Background technology
Benzopyrene claims again benzo (а) pyrene, and english abbreviation BaP is the organic compound that a class has obvious carcinogenesis.It is by a phenyl ring and a polycyclic arene compound that the pyrene molecule is combined into.After testing, nonexpondable high-temperature vegetable oil, the fried food overdoed all can produce B (a) P, Reusability high temperature frying mode, and the organic decomposes in food, form the carcinogenic compositions such as B (a) P through cyclisation, polymerization.
Benzene in food (а) pyrene is that polycyclic aromatic hydrocarbons contaminated trace analysis becomes an important topic, and the trace benzopyrene in Accurate Determining food is particularly important.The method of existing detection benzo (а) pyrene mainly contains: (1) fluorometry can be characterized by the characteristic fluorescence spectrum of benzo (а) pyrene, some complex mixture analyses are often occurred that spectrum is overlapped, are difficult for differentiating, even adopt some new technologies can improve resolution as synchronous fluorescence, fluorescence reciprocal, but the number that can differentiate is limited, often need sample is carried out to pre-separation and complex operation; (2) its separation method of liquid chromatography-detection technique of fluorescence is mostly gradient elution, although can realize the separation of palycyclic aromatic, but the method for liquid-liquid extraction need to expend a large amount of extra pure regents, and emulsion appears in extract sometimes, analysis time long (China's national standard is 60min), not only waste reagent but also easily cause error, and have the problem of baseline wander; (3) gas chromatography-mass spectrum (GC-MS) method can accurately be differentiated benzene (а) pyrene, but elution time long (30~60min); Also must regularly with titer, calibrate retention time, to the higher boiling PAHs gasification difficulty that contains 4~6 phenyl ring, can't carry out compartment analysis, also can't differentiate the different material with similar mass fragments spectrum; (4) enzyme-linked immune analytic method (ELISA) is to grow up in recent years to take the novel analytical technology that the specificity, reversibility association reaction of antigen and antibody be basis.But this method is measured PAH and is contrasted with the result that HPLC measures, and does not find false-negative sample, but exists 18% false positive sample to exist.
In having developed the method for multiple separation and detection PAH material at present, HPLC method and the application of GC-MS method are general, measuring accuracy is high, be suitable for standardization, but, for complicated food substrate, degree of separation is very restricted, often need to carry out complicated sample preparation, particularly in pre-treatment, to use activated alumina column to be separated, higher to the quality requirements of aluminium oxide.Wherein, GB GB/T22509-2008 " benzo (а) pyrene of oil in the mensuration of animal and plant fat benzopyrene " project detecting step is comparatively loaded down with trivial details, the activity of neutral alumina filler directly has influence on the stability of testing result, and it is unsuitable long standing time to regulate active neutral alumina, the convenience that impact detects.

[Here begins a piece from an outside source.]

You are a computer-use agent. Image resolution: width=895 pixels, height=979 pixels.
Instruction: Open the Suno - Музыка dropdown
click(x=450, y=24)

Mensuration and the safety evaluation thereof of benzo (а) pyrene in the Guiyang fried food that high performance liquid chromatography and Yang Zhannan etc. deliver at " Food Science " magazine, adopting saponification method to remove grease is detected, effumability due to benzo (а) pyrene, if carry out saponification according to the method that adds hot reflux, very easily cause the volatilization of benzene benzo (а) pyrene and affect testing result, the present invention is optimized oily saponification temperature and saponification time, make testing process easy and simple to handle, save time, and guaranteed that testing result is accurate.
Summary of the invention
The technical problem to be solved in the present invention: for the complex pretreatment existed in prior art, stability is bad, and inspection range is narrow, add the problems such as the recovery is low, the present invention adopts saponification 1h in the water-bath of 50 ℃, has simple to operate, stablize, add the high advantage of the recovery.

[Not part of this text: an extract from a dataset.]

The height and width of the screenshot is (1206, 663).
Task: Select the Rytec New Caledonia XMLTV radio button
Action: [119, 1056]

The technical solution used in the present invention: the detection method of benzopyrene from edible oil comprises the following steps:
(1) method of pre-treatment: the oil sample that takes 0.5g, add the vibration of 5mL1mol/L potassium hydroxide ethanol water to clarification, continue vibration 1min, saponification 1h in the water-bath of 50 ℃, to be cooled to room temperature, add the 5ml ultrapure water in the sample centrifuge tube, shake up, add again the 15ml normal hexane, and mix on turbine mixer, centrifugal, supernatant is moved in test tube, and adding the normal hexane of 10ml in the sample centrifuge tube, the same step operation, by the extracted twice liquid merged, with 5ml ultrapure water washing 2 times, extract is placed in Nitrogen evaporator and is concentrated into dry, with tetrahydrofuran+acetonitrile=2+8 mixed solution 1.0mL constant volume, 0.45um after membrane filtration, upper machine is measured,
(2), with the high performance liquid chromatograph analysis of being furnished with fluorescence detector, obtain the test result of benzopyrene from edible oil.
Wherein, the chromatographic condition of high performance liquid chromatograph is mobile phase: acetonitrile: water=88:12; Flow velocity: 1.0ml/min; Column temperature: 30 ± 2 ℃; Chromatographic column model: EclipsePAH5 μ m4.6 * 250mm; Emission wavelength: 406nm(slit 10nm), excitation wavelength: 384nm (slit 10nm).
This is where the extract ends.